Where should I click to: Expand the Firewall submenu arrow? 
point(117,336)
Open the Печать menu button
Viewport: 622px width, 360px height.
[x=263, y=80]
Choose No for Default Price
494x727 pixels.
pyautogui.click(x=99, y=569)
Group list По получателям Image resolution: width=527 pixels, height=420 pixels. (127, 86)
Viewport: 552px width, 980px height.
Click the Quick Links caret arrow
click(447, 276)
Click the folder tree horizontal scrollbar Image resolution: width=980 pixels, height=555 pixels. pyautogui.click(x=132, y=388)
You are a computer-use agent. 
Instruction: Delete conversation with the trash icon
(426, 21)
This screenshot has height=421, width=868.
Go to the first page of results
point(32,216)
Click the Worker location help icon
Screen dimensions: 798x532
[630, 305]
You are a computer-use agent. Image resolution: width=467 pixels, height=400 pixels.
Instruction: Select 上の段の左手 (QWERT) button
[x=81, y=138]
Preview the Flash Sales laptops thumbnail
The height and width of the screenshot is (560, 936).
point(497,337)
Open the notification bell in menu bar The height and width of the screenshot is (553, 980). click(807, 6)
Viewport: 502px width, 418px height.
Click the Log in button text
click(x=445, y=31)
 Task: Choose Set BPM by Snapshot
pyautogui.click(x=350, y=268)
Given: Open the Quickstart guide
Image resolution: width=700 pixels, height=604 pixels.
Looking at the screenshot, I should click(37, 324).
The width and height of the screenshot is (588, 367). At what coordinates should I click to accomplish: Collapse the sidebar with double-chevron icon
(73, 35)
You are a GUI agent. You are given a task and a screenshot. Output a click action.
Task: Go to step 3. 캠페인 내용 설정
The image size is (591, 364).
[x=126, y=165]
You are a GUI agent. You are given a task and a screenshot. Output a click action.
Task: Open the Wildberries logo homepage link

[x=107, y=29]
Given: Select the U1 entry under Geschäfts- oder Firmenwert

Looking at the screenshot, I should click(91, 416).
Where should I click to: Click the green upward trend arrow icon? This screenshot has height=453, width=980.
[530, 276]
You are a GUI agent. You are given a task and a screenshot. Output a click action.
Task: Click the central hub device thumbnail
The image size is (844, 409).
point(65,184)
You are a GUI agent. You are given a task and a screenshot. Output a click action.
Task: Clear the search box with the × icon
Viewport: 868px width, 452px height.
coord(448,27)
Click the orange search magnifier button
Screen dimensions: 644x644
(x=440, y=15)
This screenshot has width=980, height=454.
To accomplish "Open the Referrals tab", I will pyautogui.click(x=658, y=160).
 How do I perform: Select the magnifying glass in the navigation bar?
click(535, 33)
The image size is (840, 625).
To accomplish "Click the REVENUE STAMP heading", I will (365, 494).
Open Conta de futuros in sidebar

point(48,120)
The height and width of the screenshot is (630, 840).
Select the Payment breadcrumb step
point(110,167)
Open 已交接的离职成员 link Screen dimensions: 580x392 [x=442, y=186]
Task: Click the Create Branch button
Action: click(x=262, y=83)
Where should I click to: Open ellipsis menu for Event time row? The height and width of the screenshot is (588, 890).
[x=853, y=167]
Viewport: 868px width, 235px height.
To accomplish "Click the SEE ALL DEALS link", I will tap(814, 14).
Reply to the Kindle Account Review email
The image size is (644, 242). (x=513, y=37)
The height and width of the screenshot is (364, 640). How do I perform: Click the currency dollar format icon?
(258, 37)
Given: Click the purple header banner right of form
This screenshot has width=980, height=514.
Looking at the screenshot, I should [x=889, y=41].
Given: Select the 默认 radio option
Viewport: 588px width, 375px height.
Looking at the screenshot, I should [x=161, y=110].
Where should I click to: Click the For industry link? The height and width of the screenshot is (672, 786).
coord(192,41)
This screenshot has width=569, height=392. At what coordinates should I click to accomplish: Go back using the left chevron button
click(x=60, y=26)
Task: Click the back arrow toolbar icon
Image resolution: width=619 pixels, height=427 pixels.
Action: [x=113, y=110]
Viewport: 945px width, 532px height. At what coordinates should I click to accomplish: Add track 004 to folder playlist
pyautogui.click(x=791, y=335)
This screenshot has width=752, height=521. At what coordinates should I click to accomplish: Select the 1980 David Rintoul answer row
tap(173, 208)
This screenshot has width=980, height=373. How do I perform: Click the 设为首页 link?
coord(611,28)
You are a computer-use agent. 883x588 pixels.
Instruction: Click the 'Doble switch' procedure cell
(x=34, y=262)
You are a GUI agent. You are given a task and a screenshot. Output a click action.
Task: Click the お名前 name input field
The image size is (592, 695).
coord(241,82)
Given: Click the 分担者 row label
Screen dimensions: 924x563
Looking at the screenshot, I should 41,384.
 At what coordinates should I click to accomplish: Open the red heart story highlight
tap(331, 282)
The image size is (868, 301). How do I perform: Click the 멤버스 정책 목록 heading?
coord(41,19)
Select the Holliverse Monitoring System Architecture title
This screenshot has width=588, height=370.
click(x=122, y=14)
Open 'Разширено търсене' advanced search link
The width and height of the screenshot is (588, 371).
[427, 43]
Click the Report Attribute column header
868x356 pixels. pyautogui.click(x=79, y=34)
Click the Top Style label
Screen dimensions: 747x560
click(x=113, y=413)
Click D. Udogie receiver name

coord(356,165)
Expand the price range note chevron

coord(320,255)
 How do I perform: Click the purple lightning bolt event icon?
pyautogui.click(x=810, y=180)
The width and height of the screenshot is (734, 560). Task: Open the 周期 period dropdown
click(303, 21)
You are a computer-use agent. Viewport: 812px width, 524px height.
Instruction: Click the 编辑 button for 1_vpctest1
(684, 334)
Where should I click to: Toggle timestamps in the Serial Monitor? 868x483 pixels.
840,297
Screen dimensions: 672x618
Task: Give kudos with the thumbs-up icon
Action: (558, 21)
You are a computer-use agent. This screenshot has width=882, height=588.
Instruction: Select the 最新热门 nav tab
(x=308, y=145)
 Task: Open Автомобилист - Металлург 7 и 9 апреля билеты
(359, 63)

What is required
Restate the records word for word, leaving nothing out.

Answer for this exercise
Where should I click to: Expand the Firewall submenu arrow? 
point(117,336)
Open the Печать menu button
Viewport: 622px width, 360px height.
[x=263, y=80]
Choose No for Default Price
494x727 pixels.
pyautogui.click(x=99, y=569)
Group list По получателям Image resolution: width=527 pixels, height=420 pixels. (127, 86)
Viewport: 552px width, 980px height.
Click the Quick Links caret arrow
click(447, 276)
Click the folder tree horizontal scrollbar Image resolution: width=980 pixels, height=555 pixels. pyautogui.click(x=132, y=388)
You are a computer-use agent. 
Instruction: Delete conversation with the trash icon
(426, 21)
This screenshot has height=421, width=868.
Go to the first page of results
point(32,216)
Click the Worker location help icon
Screen dimensions: 798x532
[630, 305]
You are a computer-use agent. Image resolution: width=467 pixels, height=400 pixels.
Instruction: Select 上の段の左手 (QWERT) button
[x=81, y=138]
Preview the Flash Sales laptops thumbnail
The height and width of the screenshot is (560, 936).
point(497,337)
Open the notification bell in menu bar The height and width of the screenshot is (553, 980). click(807, 6)
Viewport: 502px width, 418px height.
Click the Log in button text
click(x=445, y=31)
 Task: Choose Set BPM by Snapshot
pyautogui.click(x=350, y=268)
Given: Open the Quickstart guide
Image resolution: width=700 pixels, height=604 pixels.
Looking at the screenshot, I should click(37, 324).
The width and height of the screenshot is (588, 367). At what coordinates should I click to accomplish: Collapse the sidebar with double-chevron icon
(73, 35)
You are a GUI agent. You are given a task and a screenshot. Output a click action.
Task: Go to step 3. 캠페인 내용 설정
The image size is (591, 364).
[x=126, y=165]
You are a GUI agent. You are given a task and a screenshot. Output a click action.
Task: Open the Wildberries logo homepage link

[x=107, y=29]
Given: Select the U1 entry under Geschäfts- oder Firmenwert

Looking at the screenshot, I should click(91, 416).
Where should I click to: Click the green upward trend arrow icon? This screenshot has height=453, width=980.
[530, 276]
You are a GUI agent. You are given a task and a screenshot. Output a click action.
Task: Click the central hub device thumbnail
The image size is (844, 409).
point(65,184)
You are a GUI agent. You are given a task and a screenshot. Output a click action.
Task: Clear the search box with the × icon
Viewport: 868px width, 452px height.
coord(448,27)
Click the orange search magnifier button
Screen dimensions: 644x644
(x=440, y=15)
This screenshot has width=980, height=454.
To accomplish "Open the Referrals tab", I will pyautogui.click(x=658, y=160).
 How do I perform: Select the magnifying glass in the navigation bar?
click(535, 33)
The image size is (840, 625).
To accomplish "Click the REVENUE STAMP heading", I will (365, 494).
Open Conta de futuros in sidebar

point(48,120)
The height and width of the screenshot is (630, 840).
Select the Payment breadcrumb step
point(110,167)
Open 已交接的离职成员 link Screen dimensions: 580x392 [x=442, y=186]
Task: Click the Create Branch button
Action: click(x=262, y=83)
Where should I click to: Open ellipsis menu for Event time row? The height and width of the screenshot is (588, 890).
[x=853, y=167]
Viewport: 868px width, 235px height.
To accomplish "Click the SEE ALL DEALS link", I will tap(814, 14).
Reply to the Kindle Account Review email
The image size is (644, 242). (x=513, y=37)
The height and width of the screenshot is (364, 640). How do I perform: Click the currency dollar format icon?
(258, 37)
Given: Click the purple header banner right of form
This screenshot has width=980, height=514.
Looking at the screenshot, I should [x=889, y=41].
Given: Select the 默认 radio option
Viewport: 588px width, 375px height.
Looking at the screenshot, I should [x=161, y=110].
Where should I click to: Click the For industry link? The height and width of the screenshot is (672, 786).
coord(192,41)
This screenshot has width=569, height=392. At what coordinates should I click to accomplish: Go back using the left chevron button
click(x=60, y=26)
Task: Click the back arrow toolbar icon
Image resolution: width=619 pixels, height=427 pixels.
Action: [x=113, y=110]
Viewport: 945px width, 532px height. At what coordinates should I click to accomplish: Add track 004 to folder playlist
pyautogui.click(x=791, y=335)
This screenshot has width=752, height=521. At what coordinates should I click to accomplish: Select the 1980 David Rintoul answer row
tap(173, 208)
This screenshot has width=980, height=373. How do I perform: Click the 设为首页 link?
coord(611,28)
You are a computer-use agent. 883x588 pixels.
Instruction: Click the 'Doble switch' procedure cell
(x=34, y=262)
You are a GUI agent. You are given a task and a screenshot. Output a click action.
Task: Click the お名前 name input field
The image size is (592, 695).
coord(241,82)
Given: Click the 分担者 row label
Screen dimensions: 924x563
Looking at the screenshot, I should 41,384.
 At what coordinates should I click to accomplish: Open the red heart story highlight
tap(331, 282)
The image size is (868, 301). How do I perform: Click the 멤버스 정책 목록 heading?
coord(41,19)
Select the Holliverse Monitoring System Architecture title
This screenshot has width=588, height=370.
click(x=122, y=14)
Open 'Разширено търсене' advanced search link
The width and height of the screenshot is (588, 371).
[427, 43]
Click the Report Attribute column header
868x356 pixels. pyautogui.click(x=79, y=34)
Click the Top Style label
Screen dimensions: 747x560
click(x=113, y=413)
Click D. Udogie receiver name

coord(356,165)
Expand the price range note chevron

coord(320,255)
 How do I perform: Click the purple lightning bolt event icon?
pyautogui.click(x=810, y=180)
The width and height of the screenshot is (734, 560). Task: Open the 周期 period dropdown
click(303, 21)
You are a computer-use agent. Viewport: 812px width, 524px height.
Instruction: Click the 编辑 button for 1_vpctest1
(684, 334)
Where should I click to: Toggle timestamps in the Serial Monitor? 868x483 pixels.
840,297
Screen dimensions: 672x618
Task: Give kudos with the thumbs-up icon
Action: (558, 21)
You are a computer-use agent. This screenshot has width=882, height=588.
Instruction: Select the 最新热门 nav tab
(x=308, y=145)
 Task: Open Автомобилист - Металлург 7 и 9 апреля билеты
(359, 63)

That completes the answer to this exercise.